Start to finish, reproduce the records below with nothing missing.

*** Opening Material provided ***

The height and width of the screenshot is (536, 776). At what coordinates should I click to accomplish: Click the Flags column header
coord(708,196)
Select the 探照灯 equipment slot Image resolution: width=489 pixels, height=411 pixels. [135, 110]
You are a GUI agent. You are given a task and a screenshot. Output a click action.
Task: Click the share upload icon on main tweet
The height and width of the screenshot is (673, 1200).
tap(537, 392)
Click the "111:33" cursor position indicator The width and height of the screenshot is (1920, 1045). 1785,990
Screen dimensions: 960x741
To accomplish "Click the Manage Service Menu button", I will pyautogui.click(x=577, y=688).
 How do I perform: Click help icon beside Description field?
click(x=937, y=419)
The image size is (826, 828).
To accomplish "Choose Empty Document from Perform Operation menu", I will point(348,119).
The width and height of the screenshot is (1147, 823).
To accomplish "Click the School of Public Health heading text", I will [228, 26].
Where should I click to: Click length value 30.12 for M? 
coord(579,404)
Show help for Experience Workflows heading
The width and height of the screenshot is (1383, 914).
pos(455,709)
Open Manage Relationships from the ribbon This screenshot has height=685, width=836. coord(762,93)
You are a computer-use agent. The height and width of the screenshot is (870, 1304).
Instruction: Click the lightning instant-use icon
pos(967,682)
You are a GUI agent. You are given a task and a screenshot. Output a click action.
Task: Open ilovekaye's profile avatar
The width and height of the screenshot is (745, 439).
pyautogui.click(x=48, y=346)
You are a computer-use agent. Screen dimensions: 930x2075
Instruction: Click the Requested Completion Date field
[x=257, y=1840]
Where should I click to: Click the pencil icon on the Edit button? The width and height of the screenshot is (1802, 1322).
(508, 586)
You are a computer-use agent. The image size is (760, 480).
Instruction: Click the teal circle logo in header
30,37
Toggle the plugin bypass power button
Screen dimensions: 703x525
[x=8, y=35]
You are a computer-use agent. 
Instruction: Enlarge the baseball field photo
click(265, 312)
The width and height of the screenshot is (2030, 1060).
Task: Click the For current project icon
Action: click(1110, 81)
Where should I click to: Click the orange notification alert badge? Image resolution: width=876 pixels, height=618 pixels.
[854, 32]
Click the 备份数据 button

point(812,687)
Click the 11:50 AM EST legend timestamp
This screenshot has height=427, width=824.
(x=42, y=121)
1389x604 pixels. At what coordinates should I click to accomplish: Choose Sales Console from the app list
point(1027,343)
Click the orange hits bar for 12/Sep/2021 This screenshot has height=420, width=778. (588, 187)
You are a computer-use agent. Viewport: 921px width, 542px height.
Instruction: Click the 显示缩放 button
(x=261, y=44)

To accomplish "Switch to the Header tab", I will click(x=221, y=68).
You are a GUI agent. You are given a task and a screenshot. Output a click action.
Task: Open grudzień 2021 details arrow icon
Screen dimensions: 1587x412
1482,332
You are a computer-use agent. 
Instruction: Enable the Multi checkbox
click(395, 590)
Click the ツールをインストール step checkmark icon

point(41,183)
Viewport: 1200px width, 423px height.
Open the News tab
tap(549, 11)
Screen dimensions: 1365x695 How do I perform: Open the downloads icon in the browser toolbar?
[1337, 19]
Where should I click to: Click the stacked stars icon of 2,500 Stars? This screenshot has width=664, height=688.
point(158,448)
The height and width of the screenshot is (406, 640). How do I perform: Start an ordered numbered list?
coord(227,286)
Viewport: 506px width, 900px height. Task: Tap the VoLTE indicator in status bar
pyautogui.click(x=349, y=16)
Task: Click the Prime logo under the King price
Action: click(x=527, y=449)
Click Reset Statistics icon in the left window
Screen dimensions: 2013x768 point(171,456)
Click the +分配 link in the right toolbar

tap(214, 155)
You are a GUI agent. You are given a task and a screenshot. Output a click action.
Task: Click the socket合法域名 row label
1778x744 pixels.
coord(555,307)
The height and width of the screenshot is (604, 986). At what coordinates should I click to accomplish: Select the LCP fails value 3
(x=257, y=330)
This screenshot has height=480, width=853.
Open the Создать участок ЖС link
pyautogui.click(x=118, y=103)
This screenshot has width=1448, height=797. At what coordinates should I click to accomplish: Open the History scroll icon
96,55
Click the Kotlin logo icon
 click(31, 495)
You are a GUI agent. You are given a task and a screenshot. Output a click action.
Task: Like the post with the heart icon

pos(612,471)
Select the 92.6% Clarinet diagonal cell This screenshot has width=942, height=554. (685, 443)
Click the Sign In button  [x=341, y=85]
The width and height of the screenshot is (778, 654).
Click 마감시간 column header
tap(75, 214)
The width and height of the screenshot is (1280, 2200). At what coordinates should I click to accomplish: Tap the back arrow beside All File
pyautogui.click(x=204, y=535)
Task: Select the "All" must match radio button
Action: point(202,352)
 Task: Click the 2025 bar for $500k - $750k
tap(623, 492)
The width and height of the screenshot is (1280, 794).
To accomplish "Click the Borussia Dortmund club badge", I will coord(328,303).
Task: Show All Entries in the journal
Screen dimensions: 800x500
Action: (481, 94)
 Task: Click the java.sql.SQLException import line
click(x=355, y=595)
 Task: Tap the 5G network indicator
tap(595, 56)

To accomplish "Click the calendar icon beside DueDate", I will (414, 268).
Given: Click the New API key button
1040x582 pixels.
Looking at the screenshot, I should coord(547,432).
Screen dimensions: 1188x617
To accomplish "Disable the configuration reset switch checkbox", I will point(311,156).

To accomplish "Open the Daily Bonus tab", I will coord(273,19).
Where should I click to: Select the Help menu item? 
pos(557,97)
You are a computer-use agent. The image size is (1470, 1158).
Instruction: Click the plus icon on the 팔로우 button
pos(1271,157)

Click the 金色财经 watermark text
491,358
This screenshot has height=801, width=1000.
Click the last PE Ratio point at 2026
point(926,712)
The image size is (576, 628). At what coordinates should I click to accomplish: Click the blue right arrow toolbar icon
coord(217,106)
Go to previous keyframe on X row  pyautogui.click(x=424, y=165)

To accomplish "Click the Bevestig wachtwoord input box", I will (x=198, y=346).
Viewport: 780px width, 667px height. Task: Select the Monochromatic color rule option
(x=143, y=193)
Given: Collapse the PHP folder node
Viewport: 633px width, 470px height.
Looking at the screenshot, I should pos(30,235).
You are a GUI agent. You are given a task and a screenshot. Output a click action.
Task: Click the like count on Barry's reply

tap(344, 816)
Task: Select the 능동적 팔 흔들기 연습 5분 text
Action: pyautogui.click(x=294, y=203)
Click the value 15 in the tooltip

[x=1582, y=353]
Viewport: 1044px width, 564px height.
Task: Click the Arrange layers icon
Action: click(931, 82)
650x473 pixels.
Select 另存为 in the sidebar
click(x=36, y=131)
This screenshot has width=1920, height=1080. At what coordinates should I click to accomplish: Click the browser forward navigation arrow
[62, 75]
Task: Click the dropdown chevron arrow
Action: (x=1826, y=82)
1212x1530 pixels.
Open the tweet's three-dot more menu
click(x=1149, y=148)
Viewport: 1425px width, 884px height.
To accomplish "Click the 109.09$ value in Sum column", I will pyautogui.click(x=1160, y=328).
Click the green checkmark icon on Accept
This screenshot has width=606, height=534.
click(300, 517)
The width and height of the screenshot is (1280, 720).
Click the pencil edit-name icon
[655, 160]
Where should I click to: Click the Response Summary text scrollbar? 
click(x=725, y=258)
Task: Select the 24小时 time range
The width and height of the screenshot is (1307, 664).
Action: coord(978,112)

*** Closing Material provided ***

• _Exercise solution_:
The height and width of the screenshot is (536, 776). At what coordinates should I click to accomplish: Click the Flags column header
coord(708,196)
Select the 探照灯 equipment slot Image resolution: width=489 pixels, height=411 pixels. [135, 110]
You are a GUI agent. You are given a task and a screenshot. Output a click action.
Task: Click the share upload icon on main tweet
The height and width of the screenshot is (673, 1200).
tap(537, 392)
Click the "111:33" cursor position indicator The width and height of the screenshot is (1920, 1045). 1785,990
Screen dimensions: 960x741
To accomplish "Click the Manage Service Menu button", I will pyautogui.click(x=577, y=688).
 How do I perform: Click help icon beside Description field?
click(x=937, y=419)
The image size is (826, 828).
To accomplish "Choose Empty Document from Perform Operation menu", I will point(348,119).
The width and height of the screenshot is (1147, 823).
To accomplish "Click the School of Public Health heading text", I will [228, 26].
Where should I click to: Click length value 30.12 for M? 
coord(579,404)
Show help for Experience Workflows heading
The width and height of the screenshot is (1383, 914).
pos(455,709)
Open Manage Relationships from the ribbon This screenshot has height=685, width=836. coord(762,93)
You are a computer-use agent. The height and width of the screenshot is (870, 1304).
Instruction: Click the lightning instant-use icon
pos(967,682)
You are a GUI agent. You are given a task and a screenshot. Output a click action.
Task: Open ilovekaye's profile avatar
The width and height of the screenshot is (745, 439).
pyautogui.click(x=48, y=346)
You are a computer-use agent. Screen dimensions: 930x2075
Instruction: Click the Requested Completion Date field
[x=257, y=1840]
Where should I click to: Click the pencil icon on the Edit button? The width and height of the screenshot is (1802, 1322).
(508, 586)
You are a computer-use agent. The image size is (760, 480).
Instruction: Click the teal circle logo in header
30,37
Toggle the plugin bypass power button
Screen dimensions: 703x525
[x=8, y=35]
You are a computer-use agent. 
Instruction: Enlarge the baseball field photo
click(265, 312)
The width and height of the screenshot is (2030, 1060).
Task: Click the For current project icon
Action: click(1110, 81)
Where should I click to: Click the orange notification alert badge? Image resolution: width=876 pixels, height=618 pixels.
[854, 32]
Click the 备份数据 button

point(812,687)
Click the 11:50 AM EST legend timestamp
This screenshot has height=427, width=824.
(x=42, y=121)
1389x604 pixels. At what coordinates should I click to accomplish: Choose Sales Console from the app list
point(1027,343)
Click the orange hits bar for 12/Sep/2021 This screenshot has height=420, width=778. (588, 187)
You are a computer-use agent. Viewport: 921px width, 542px height.
Instruction: Click the 显示缩放 button
(x=261, y=44)

To accomplish "Switch to the Header tab", I will click(x=221, y=68).
You are a GUI agent. You are given a task and a screenshot. Output a click action.
Task: Open grudzień 2021 details arrow icon
Screen dimensions: 1587x412
1482,332
You are a computer-use agent. 
Instruction: Enable the Multi checkbox
click(395, 590)
Click the ツールをインストール step checkmark icon

point(41,183)
Viewport: 1200px width, 423px height.
Open the News tab
tap(549, 11)
Screen dimensions: 1365x695 How do I perform: Open the downloads icon in the browser toolbar?
[1337, 19]
Where should I click to: Click the stacked stars icon of 2,500 Stars? This screenshot has width=664, height=688.
point(158,448)
The height and width of the screenshot is (406, 640). How do I perform: Start an ordered numbered list?
coord(227,286)
Viewport: 506px width, 900px height. Task: Tap the VoLTE indicator in status bar
pyautogui.click(x=349, y=16)
Task: Click the Prime logo under the King price
Action: click(x=527, y=449)
Click Reset Statistics icon in the left window
Screen dimensions: 2013x768 point(171,456)
Click the +分配 link in the right toolbar

tap(214, 155)
You are a GUI agent. You are given a task and a screenshot. Output a click action.
Task: Click the socket合法域名 row label
1778x744 pixels.
coord(555,307)
The height and width of the screenshot is (604, 986). At what coordinates should I click to accomplish: Select the LCP fails value 3
(x=257, y=330)
This screenshot has height=480, width=853.
Open the Создать участок ЖС link
pyautogui.click(x=118, y=103)
This screenshot has width=1448, height=797. At what coordinates should I click to accomplish: Open the History scroll icon
96,55
Click the Kotlin logo icon
 click(31, 495)
You are a GUI agent. You are given a task and a screenshot. Output a click action.
Task: Like the post with the heart icon

pos(612,471)
Select the 92.6% Clarinet diagonal cell This screenshot has width=942, height=554. (685, 443)
Click the Sign In button  [x=341, y=85]
The width and height of the screenshot is (778, 654).
Click 마감시간 column header
tap(75, 214)
The width and height of the screenshot is (1280, 2200). At what coordinates should I click to accomplish: Tap the back arrow beside All File
pyautogui.click(x=204, y=535)
Task: Select the "All" must match radio button
Action: point(202,352)
 Task: Click the 2025 bar for $500k - $750k
tap(623, 492)
The width and height of the screenshot is (1280, 794).
To accomplish "Click the Borussia Dortmund club badge", I will coord(328,303).
Task: Show All Entries in the journal
Screen dimensions: 800x500
Action: (481, 94)
 Task: Click the java.sql.SQLException import line
click(x=355, y=595)
 Task: Tap the 5G network indicator
tap(595, 56)

To accomplish "Click the calendar icon beside DueDate", I will (414, 268).
Given: Click the New API key button
1040x582 pixels.
Looking at the screenshot, I should coord(547,432).
Screen dimensions: 1188x617
To accomplish "Disable the configuration reset switch checkbox", I will point(311,156).

To accomplish "Open the Daily Bonus tab", I will coord(273,19).
Where should I click to: Select the Help menu item? 
pos(557,97)
You are a computer-use agent. The image size is (1470, 1158).
Instruction: Click the plus icon on the 팔로우 button
pos(1271,157)

Click the 金色财经 watermark text
491,358
This screenshot has height=801, width=1000.
Click the last PE Ratio point at 2026
point(926,712)
The image size is (576, 628). At what coordinates should I click to accomplish: Click the blue right arrow toolbar icon
coord(217,106)
Go to previous keyframe on X row  pyautogui.click(x=424, y=165)

To accomplish "Click the Bevestig wachtwoord input box", I will (x=198, y=346).
Viewport: 780px width, 667px height. Task: Select the Monochromatic color rule option
(x=143, y=193)
Given: Collapse the PHP folder node
Viewport: 633px width, 470px height.
Looking at the screenshot, I should pos(30,235).
You are a GUI agent. You are given a task and a screenshot. Output a click action.
Task: Click the like count on Barry's reply

tap(344, 816)
Task: Select the 능동적 팔 흔들기 연습 5분 text
Action: pyautogui.click(x=294, y=203)
Click the value 15 in the tooltip

[x=1582, y=353]
Viewport: 1044px width, 564px height.
Task: Click the Arrange layers icon
Action: click(931, 82)
650x473 pixels.
Select 另存为 in the sidebar
click(x=36, y=131)
This screenshot has width=1920, height=1080. At what coordinates should I click to accomplish: Click the browser forward navigation arrow
[62, 75]
Task: Click the dropdown chevron arrow
Action: (x=1826, y=82)
1212x1530 pixels.
Open the tweet's three-dot more menu
click(x=1149, y=148)
Viewport: 1425px width, 884px height.
To accomplish "Click the 109.09$ value in Sum column", I will pyautogui.click(x=1160, y=328).
Click the green checkmark icon on Accept
This screenshot has width=606, height=534.
click(300, 517)
The width and height of the screenshot is (1280, 720).
Click the pencil edit-name icon
[655, 160]
Where should I click to: Click the Response Summary text scrollbar? 
click(x=725, y=258)
Task: Select the 24小时 time range
The width and height of the screenshot is (1307, 664).
Action: coord(978,112)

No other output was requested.